The D-optimal design that assigns three factors (a–c) at two levels each—low (unfilled circles) and high (filled circles)—to nine tubes on each of four shelves. The shelves are blocks and the design accounts for the main effects of the three factors and the three two-factor interactions. Each treatment is replicated at least four times, with treatments in tubes 3–7 on each shelf replicated five times.

In unconstrained settings where a classical design would be appropriate, optimal designs often turn out to be the same as their traditional counterparts. For instance, any RCBD 1 is both D- and I-optimal. Or, for a design with a sample size of 24, three factors, no blocks, and an assumed model that includes the three factor effects and all of the two-factor interactions, both the D- and I-criteria yield as optimal the two-level full-factorial design with three replicates.

So far, we have described optimal designs conceptually but have not discussed the details of how to construct them or how to analyze them 5 . Specialized software to construct optimal designs is widely available and accessible. To analyze the designs we’ve discussed—with continuous factors—it is necessary to use regression 2 (rather than ANOVA) to meaningfully relate the response to the factors. This approach allows the researcher to identify large main effects or quadratic terms and even two-factor interactions.

** ITEMS **
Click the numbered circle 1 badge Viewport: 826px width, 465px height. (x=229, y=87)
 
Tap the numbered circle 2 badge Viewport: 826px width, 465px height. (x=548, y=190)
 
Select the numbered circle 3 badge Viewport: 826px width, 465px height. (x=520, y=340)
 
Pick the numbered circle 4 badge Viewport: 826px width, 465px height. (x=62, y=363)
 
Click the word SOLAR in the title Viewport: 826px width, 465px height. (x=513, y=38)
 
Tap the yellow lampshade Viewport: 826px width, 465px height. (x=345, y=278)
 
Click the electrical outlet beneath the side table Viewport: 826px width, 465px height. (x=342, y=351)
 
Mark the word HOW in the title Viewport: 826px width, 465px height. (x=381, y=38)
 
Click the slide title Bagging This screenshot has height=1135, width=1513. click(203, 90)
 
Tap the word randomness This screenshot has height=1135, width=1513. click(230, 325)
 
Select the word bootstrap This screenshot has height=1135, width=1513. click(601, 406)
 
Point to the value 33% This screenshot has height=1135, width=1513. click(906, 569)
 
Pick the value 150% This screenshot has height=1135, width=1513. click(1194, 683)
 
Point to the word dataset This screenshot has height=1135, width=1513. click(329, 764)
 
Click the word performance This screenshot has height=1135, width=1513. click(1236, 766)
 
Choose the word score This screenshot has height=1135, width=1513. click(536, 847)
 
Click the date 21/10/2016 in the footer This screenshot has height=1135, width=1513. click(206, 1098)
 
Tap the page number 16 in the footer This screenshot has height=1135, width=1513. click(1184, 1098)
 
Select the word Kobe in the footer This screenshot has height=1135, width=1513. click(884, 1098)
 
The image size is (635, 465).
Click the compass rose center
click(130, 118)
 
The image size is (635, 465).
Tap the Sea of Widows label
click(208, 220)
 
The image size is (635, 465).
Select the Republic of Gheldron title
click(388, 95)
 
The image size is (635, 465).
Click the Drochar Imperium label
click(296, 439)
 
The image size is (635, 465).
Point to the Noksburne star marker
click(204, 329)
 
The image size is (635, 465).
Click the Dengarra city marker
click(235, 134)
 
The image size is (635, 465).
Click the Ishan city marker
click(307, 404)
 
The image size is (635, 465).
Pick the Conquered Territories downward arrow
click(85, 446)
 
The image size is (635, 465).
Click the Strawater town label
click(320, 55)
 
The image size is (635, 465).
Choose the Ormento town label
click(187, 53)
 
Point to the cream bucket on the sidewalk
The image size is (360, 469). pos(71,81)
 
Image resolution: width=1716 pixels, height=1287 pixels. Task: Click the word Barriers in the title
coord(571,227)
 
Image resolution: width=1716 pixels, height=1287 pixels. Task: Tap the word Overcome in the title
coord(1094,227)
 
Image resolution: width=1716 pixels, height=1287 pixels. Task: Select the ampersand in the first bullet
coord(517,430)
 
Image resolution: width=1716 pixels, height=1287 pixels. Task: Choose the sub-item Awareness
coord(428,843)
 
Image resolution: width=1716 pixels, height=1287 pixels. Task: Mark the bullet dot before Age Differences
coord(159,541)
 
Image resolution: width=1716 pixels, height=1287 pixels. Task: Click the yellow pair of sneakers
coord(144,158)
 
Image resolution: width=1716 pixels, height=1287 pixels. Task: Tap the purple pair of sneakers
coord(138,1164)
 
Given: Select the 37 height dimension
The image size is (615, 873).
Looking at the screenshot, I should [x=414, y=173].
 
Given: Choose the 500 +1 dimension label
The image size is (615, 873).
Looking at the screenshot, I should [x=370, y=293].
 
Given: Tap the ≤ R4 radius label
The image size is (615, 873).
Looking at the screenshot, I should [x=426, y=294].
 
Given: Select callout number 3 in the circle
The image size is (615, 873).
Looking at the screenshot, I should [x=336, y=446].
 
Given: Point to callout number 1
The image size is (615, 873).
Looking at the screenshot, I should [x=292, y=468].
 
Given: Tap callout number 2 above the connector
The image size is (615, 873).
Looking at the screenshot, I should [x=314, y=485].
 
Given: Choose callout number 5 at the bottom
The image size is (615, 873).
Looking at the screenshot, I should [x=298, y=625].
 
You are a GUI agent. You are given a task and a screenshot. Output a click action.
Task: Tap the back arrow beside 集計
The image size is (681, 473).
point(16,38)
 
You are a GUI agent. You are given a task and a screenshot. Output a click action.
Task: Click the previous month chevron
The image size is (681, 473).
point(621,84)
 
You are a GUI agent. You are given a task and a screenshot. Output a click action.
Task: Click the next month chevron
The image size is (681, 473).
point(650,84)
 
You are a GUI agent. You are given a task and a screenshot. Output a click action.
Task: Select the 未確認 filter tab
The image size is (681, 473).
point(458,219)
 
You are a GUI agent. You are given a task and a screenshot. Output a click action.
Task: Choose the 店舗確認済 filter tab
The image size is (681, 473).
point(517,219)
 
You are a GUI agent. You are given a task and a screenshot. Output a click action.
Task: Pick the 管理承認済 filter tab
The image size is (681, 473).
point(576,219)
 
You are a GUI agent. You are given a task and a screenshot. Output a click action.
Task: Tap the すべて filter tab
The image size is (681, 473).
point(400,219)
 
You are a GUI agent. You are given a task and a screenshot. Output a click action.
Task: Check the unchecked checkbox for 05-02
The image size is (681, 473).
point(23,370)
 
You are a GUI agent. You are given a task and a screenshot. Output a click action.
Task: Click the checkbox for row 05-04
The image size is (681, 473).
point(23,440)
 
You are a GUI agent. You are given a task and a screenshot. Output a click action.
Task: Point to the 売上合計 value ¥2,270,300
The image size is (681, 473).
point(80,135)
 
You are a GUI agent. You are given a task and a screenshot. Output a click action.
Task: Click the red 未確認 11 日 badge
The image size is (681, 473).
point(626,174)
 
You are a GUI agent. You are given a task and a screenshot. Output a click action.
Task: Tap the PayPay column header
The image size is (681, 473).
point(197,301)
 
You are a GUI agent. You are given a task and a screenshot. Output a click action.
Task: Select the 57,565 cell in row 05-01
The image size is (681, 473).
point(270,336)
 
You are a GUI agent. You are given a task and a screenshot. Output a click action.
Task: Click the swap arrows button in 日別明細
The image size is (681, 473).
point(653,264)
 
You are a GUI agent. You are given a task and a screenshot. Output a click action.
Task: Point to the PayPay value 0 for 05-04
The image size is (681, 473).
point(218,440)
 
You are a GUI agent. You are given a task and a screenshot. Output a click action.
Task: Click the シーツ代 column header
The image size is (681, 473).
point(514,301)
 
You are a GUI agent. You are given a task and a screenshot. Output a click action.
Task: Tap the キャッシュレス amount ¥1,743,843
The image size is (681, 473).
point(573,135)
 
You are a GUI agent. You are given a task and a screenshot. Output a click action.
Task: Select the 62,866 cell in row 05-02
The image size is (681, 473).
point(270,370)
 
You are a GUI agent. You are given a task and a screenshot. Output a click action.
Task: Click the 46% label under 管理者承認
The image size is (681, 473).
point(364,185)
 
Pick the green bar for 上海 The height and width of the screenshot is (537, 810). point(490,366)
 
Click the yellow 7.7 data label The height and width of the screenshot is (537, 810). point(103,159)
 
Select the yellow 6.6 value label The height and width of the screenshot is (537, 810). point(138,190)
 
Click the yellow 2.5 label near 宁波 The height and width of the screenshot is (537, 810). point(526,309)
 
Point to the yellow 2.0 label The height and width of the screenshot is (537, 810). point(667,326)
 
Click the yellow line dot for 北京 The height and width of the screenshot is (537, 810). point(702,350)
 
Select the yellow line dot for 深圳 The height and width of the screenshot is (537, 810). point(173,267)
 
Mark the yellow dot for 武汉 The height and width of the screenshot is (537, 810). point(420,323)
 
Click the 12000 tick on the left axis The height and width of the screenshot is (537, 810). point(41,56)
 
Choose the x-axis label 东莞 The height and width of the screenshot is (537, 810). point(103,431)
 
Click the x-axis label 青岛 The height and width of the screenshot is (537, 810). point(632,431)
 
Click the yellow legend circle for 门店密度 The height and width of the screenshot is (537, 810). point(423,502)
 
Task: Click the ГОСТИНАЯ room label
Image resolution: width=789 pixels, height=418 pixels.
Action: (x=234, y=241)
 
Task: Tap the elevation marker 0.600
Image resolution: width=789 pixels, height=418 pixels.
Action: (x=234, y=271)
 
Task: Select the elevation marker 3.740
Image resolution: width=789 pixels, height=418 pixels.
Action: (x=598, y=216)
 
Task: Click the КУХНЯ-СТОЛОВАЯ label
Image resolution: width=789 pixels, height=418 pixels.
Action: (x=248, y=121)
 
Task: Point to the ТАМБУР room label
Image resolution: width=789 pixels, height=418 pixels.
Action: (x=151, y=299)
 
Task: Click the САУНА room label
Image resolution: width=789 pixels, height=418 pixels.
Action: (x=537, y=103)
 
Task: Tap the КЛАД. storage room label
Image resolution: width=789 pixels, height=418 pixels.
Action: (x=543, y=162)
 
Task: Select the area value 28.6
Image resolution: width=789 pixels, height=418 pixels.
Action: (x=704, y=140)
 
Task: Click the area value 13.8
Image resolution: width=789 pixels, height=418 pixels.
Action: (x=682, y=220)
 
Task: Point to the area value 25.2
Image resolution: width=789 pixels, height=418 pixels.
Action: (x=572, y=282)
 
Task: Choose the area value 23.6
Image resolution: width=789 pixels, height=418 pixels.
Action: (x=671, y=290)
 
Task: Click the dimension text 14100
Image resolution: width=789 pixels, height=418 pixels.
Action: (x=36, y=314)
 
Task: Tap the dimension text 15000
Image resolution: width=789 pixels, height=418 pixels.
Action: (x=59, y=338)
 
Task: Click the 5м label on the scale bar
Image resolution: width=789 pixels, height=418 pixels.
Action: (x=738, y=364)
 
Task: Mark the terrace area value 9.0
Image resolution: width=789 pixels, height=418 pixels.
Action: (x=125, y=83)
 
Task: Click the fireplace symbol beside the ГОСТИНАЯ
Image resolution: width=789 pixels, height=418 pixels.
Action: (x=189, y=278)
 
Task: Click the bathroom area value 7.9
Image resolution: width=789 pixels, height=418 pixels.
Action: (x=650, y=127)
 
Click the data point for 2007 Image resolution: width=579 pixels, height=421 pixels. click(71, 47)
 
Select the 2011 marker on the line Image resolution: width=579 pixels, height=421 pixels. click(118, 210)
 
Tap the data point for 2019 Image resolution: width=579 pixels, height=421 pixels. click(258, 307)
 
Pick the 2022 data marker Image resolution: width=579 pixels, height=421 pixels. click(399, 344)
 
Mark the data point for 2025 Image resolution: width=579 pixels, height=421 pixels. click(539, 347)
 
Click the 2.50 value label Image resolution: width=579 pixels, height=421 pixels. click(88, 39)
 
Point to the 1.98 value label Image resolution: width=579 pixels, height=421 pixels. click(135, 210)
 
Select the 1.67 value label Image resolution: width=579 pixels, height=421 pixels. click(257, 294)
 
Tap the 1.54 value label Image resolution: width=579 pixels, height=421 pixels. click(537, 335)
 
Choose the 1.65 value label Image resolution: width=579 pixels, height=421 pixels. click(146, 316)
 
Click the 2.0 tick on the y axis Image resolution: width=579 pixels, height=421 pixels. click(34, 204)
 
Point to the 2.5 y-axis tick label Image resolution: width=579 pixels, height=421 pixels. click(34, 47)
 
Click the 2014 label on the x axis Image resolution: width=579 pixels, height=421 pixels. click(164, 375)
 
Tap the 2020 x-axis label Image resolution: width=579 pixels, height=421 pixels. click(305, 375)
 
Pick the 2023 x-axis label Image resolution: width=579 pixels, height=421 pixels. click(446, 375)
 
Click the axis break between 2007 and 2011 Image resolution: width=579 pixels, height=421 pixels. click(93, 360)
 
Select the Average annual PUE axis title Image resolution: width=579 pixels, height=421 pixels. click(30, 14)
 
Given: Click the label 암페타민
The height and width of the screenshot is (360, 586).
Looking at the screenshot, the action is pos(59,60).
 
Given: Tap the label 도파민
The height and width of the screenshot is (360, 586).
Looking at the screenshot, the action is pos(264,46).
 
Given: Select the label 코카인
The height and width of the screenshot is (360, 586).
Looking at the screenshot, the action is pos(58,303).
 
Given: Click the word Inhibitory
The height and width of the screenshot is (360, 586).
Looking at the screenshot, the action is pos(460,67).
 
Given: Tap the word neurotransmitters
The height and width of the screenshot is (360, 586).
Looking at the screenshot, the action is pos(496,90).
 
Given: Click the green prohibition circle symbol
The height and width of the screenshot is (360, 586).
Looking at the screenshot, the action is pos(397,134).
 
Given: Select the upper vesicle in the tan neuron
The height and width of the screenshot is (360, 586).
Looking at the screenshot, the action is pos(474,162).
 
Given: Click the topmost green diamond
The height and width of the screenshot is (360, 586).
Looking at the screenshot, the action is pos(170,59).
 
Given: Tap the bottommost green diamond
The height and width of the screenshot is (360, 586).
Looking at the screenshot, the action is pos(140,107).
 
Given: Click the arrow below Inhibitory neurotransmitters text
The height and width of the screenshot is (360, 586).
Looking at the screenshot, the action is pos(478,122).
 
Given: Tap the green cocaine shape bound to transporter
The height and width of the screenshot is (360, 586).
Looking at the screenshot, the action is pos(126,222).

** DESCRIPTION OF THE TASK **
Could you give the passage on optimal designs again, beginning at "The D-optimal design" and stopping after "with three replicates.", and swap "tubes" for "vials" throughout?

** RESPONSE TO THIS EXERCISE **
The D-optimal design that assigns three factors (a–c) at two levels each—low (unfilled circles) and high (filled circles)—to nine vials on each of four shelves. The shelves are blocks and the design accounts for the main effects of the three factors and the three two-factor interactions. Each treatment is replicated at least four times, with treatments in vials 3–7 on each shelf replicated five times.

In unconstrained settings where a classical design would be appropriate, optimal designs often turn out to be the same as their traditional counterparts. For instance, any RCBD 1 is both D- and I-optimal. Or, for a design with a sample size of 24, three factors, no blocks, and an assumed model that includes the three factor effects and all of the two-factor interactions, both the D- and I-criteria yield as optimal the two-level full-factorial design with three replicates.